WHAT IS NEEDED:
Among the records below, find the lines that hold the word "will" and report how many there are, with no other words.

(RECORD EXCERPTS Opens)

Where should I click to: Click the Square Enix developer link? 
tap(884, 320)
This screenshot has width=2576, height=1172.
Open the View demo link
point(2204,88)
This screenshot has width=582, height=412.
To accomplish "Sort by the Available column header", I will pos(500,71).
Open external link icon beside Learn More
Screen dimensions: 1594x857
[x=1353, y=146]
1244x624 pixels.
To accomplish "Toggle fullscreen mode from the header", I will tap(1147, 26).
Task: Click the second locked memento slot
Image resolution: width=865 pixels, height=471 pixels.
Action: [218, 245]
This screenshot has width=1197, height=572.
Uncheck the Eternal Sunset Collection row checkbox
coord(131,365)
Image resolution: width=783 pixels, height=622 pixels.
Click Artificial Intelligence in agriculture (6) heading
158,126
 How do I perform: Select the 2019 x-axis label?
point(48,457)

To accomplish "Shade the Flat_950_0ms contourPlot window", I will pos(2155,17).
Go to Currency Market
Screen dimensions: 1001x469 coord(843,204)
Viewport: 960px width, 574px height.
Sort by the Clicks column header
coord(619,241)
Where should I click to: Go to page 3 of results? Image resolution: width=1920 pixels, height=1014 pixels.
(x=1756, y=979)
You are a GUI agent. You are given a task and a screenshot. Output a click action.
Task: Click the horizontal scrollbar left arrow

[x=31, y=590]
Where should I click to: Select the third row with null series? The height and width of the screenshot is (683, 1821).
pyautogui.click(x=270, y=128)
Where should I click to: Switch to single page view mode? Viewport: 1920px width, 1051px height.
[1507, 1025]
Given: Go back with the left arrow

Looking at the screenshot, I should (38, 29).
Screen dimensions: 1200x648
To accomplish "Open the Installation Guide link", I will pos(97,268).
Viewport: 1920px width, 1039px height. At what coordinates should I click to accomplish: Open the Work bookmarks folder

(RECORD EXCERPTS Closes)

WRITTEN ANSWER:
4